● Activity
Return every entry below without altering a word.

● The data

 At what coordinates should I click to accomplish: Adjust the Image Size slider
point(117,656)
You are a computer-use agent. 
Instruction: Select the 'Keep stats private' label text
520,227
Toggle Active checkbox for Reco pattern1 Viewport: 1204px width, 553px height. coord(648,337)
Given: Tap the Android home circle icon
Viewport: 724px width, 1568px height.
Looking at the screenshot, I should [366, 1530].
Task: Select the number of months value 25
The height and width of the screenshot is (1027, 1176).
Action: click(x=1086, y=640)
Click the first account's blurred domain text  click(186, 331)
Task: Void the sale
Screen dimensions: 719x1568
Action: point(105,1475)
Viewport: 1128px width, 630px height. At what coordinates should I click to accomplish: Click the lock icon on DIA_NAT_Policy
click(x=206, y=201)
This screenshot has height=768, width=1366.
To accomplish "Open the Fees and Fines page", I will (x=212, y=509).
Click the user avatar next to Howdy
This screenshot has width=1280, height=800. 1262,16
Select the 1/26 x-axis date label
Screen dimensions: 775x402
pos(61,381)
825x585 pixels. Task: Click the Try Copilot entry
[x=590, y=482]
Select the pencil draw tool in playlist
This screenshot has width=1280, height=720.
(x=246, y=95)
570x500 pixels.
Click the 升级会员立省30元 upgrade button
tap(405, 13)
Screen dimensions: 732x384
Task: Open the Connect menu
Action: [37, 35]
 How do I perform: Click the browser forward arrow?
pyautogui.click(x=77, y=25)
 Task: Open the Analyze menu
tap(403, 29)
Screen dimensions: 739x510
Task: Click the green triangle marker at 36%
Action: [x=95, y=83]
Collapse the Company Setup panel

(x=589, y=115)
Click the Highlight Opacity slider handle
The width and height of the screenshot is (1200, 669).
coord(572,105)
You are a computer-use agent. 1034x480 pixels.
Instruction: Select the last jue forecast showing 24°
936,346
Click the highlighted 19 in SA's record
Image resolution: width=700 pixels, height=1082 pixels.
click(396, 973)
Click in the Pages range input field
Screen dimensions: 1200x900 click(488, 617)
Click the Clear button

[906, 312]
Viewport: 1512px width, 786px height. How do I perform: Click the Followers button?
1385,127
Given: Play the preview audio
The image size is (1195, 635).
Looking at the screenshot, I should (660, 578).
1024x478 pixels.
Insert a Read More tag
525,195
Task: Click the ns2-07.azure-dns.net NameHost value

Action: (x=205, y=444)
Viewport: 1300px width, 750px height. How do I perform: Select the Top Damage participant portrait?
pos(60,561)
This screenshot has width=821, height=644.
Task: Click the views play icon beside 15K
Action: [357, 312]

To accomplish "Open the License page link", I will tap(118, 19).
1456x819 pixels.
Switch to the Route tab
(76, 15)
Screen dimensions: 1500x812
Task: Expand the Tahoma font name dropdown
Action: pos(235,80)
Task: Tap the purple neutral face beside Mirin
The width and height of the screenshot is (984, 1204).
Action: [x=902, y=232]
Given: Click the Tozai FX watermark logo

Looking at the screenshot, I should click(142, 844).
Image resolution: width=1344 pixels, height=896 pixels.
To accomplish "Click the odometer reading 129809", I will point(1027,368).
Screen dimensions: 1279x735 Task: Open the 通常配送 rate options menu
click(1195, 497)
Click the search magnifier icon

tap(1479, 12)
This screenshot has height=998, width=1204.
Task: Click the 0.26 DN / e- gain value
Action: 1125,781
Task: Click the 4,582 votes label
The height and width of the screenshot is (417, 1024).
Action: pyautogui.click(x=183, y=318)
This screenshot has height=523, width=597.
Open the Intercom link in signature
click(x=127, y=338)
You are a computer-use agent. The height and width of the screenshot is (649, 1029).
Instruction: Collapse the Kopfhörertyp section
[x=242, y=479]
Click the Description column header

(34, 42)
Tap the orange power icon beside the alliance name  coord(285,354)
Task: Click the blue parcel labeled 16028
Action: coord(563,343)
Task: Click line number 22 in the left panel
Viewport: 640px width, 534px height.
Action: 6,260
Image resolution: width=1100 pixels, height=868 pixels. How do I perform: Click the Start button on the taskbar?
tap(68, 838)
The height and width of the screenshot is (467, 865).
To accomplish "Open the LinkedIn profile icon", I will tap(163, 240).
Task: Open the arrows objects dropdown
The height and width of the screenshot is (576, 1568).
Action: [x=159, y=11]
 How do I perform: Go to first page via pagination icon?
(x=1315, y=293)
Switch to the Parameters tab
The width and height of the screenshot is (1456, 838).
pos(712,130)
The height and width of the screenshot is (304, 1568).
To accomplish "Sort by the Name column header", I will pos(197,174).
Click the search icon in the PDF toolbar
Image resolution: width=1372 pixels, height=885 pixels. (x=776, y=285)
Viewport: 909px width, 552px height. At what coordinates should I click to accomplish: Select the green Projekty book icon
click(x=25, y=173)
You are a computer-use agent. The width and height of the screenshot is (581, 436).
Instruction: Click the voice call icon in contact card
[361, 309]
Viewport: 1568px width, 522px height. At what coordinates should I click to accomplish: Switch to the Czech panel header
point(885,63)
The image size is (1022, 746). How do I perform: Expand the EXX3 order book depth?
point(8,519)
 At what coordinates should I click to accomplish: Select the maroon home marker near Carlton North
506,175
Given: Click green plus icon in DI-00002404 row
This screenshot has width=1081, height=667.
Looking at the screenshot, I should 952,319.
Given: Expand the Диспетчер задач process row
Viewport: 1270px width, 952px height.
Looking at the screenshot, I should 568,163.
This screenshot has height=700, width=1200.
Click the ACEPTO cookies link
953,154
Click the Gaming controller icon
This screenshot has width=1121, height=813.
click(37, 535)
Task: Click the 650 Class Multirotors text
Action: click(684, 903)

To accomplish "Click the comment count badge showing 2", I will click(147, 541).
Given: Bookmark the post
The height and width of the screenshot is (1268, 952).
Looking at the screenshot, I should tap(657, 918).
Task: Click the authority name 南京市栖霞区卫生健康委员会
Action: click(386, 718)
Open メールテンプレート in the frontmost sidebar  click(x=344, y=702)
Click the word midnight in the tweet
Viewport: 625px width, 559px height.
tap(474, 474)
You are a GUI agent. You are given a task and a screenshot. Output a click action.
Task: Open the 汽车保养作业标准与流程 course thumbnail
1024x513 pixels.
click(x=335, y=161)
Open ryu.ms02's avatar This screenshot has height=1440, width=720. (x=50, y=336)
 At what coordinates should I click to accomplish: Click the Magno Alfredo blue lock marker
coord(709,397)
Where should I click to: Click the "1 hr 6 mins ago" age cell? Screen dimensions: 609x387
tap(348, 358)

● Output for this task
 At what coordinates should I click to accomplish: Adjust the Image Size slider
point(117,656)
You are a computer-use agent. 
Instruction: Select the 'Keep stats private' label text
520,227
Toggle Active checkbox for Reco pattern1 Viewport: 1204px width, 553px height. coord(648,337)
Given: Tap the Android home circle icon
Viewport: 724px width, 1568px height.
Looking at the screenshot, I should [366, 1530].
Task: Select the number of months value 25
The height and width of the screenshot is (1027, 1176).
Action: click(x=1086, y=640)
Click the first account's blurred domain text  click(186, 331)
Task: Void the sale
Screen dimensions: 719x1568
Action: point(105,1475)
Viewport: 1128px width, 630px height. At what coordinates should I click to accomplish: Click the lock icon on DIA_NAT_Policy
click(x=206, y=201)
This screenshot has height=768, width=1366.
To accomplish "Open the Fees and Fines page", I will (x=212, y=509).
Click the user avatar next to Howdy
This screenshot has width=1280, height=800. 1262,16
Select the 1/26 x-axis date label
Screen dimensions: 775x402
pos(61,381)
825x585 pixels. Task: Click the Try Copilot entry
[x=590, y=482]
Select the pencil draw tool in playlist
This screenshot has width=1280, height=720.
(x=246, y=95)
570x500 pixels.
Click the 升级会员立省30元 upgrade button
tap(405, 13)
Screen dimensions: 732x384
Task: Open the Connect menu
Action: [37, 35]
 How do I perform: Click the browser forward arrow?
pyautogui.click(x=77, y=25)
 Task: Open the Analyze menu
tap(403, 29)
Screen dimensions: 739x510
Task: Click the green triangle marker at 36%
Action: [x=95, y=83]
Collapse the Company Setup panel

(x=589, y=115)
Click the Highlight Opacity slider handle
The width and height of the screenshot is (1200, 669).
coord(572,105)
You are a computer-use agent. 1034x480 pixels.
Instruction: Select the last jue forecast showing 24°
936,346
Click the highlighted 19 in SA's record
Image resolution: width=700 pixels, height=1082 pixels.
click(396, 973)
Click in the Pages range input field
Screen dimensions: 1200x900 click(488, 617)
Click the Clear button

[906, 312]
Viewport: 1512px width, 786px height. How do I perform: Click the Followers button?
1385,127
Given: Play the preview audio
The image size is (1195, 635).
Looking at the screenshot, I should (660, 578).
1024x478 pixels.
Insert a Read More tag
525,195
Task: Click the ns2-07.azure-dns.net NameHost value

Action: (x=205, y=444)
Viewport: 1300px width, 750px height. How do I perform: Select the Top Damage participant portrait?
pos(60,561)
This screenshot has width=821, height=644.
Task: Click the views play icon beside 15K
Action: [357, 312]

To accomplish "Open the License page link", I will tap(118, 19).
1456x819 pixels.
Switch to the Route tab
(76, 15)
Screen dimensions: 1500x812
Task: Expand the Tahoma font name dropdown
Action: pos(235,80)
Task: Tap the purple neutral face beside Mirin
The width and height of the screenshot is (984, 1204).
Action: [x=902, y=232]
Given: Click the Tozai FX watermark logo

Looking at the screenshot, I should click(142, 844).
Image resolution: width=1344 pixels, height=896 pixels.
To accomplish "Click the odometer reading 129809", I will point(1027,368).
Screen dimensions: 1279x735 Task: Open the 通常配送 rate options menu
click(1195, 497)
Click the search magnifier icon

tap(1479, 12)
This screenshot has height=998, width=1204.
Task: Click the 0.26 DN / e- gain value
Action: 1125,781
Task: Click the 4,582 votes label
The height and width of the screenshot is (417, 1024).
Action: pyautogui.click(x=183, y=318)
This screenshot has height=523, width=597.
Open the Intercom link in signature
click(x=127, y=338)
You are a computer-use agent. The height and width of the screenshot is (649, 1029).
Instruction: Collapse the Kopfhörertyp section
[x=242, y=479]
Click the Description column header

(34, 42)
Tap the orange power icon beside the alliance name  coord(285,354)
Task: Click the blue parcel labeled 16028
Action: coord(563,343)
Task: Click line number 22 in the left panel
Viewport: 640px width, 534px height.
Action: 6,260
Image resolution: width=1100 pixels, height=868 pixels. How do I perform: Click the Start button on the taskbar?
tap(68, 838)
The height and width of the screenshot is (467, 865).
To accomplish "Open the LinkedIn profile icon", I will tap(163, 240).
Task: Open the arrows objects dropdown
The height and width of the screenshot is (576, 1568).
Action: [x=159, y=11]
 How do I perform: Go to first page via pagination icon?
(x=1315, y=293)
Switch to the Parameters tab
The width and height of the screenshot is (1456, 838).
pos(712,130)
The height and width of the screenshot is (304, 1568).
To accomplish "Sort by the Name column header", I will pos(197,174).
Click the search icon in the PDF toolbar
Image resolution: width=1372 pixels, height=885 pixels. (x=776, y=285)
Viewport: 909px width, 552px height. At what coordinates should I click to accomplish: Select the green Projekty book icon
click(x=25, y=173)
You are a computer-use agent. The width and height of the screenshot is (581, 436).
Instruction: Click the voice call icon in contact card
[361, 309]
Viewport: 1568px width, 522px height. At what coordinates should I click to accomplish: Switch to the Czech panel header
point(885,63)
The image size is (1022, 746). How do I perform: Expand the EXX3 order book depth?
point(8,519)
 At what coordinates should I click to accomplish: Select the maroon home marker near Carlton North
506,175
Given: Click green plus icon in DI-00002404 row
This screenshot has width=1081, height=667.
Looking at the screenshot, I should 952,319.
Given: Expand the Диспетчер задач process row
Viewport: 1270px width, 952px height.
Looking at the screenshot, I should 568,163.
This screenshot has height=700, width=1200.
Click the ACEPTO cookies link
953,154
Click the Gaming controller icon
This screenshot has width=1121, height=813.
click(37, 535)
Task: Click the 650 Class Multirotors text
Action: click(684, 903)

To accomplish "Click the comment count badge showing 2", I will click(147, 541).
Given: Bookmark the post
The height and width of the screenshot is (1268, 952).
Looking at the screenshot, I should tap(657, 918).
Task: Click the authority name 南京市栖霞区卫生健康委员会
Action: click(386, 718)
Open メールテンプレート in the frontmost sidebar  click(x=344, y=702)
Click the word midnight in the tweet
Viewport: 625px width, 559px height.
tap(474, 474)
You are a GUI agent. You are given a task and a screenshot. Output a click action.
Task: Open the 汽车保养作业标准与流程 course thumbnail
1024x513 pixels.
click(x=335, y=161)
Open ryu.ms02's avatar This screenshot has height=1440, width=720. (x=50, y=336)
 At what coordinates should I click to accomplish: Click the Magno Alfredo blue lock marker
coord(709,397)
Where should I click to: Click the "1 hr 6 mins ago" age cell? Screen dimensions: 609x387
tap(348, 358)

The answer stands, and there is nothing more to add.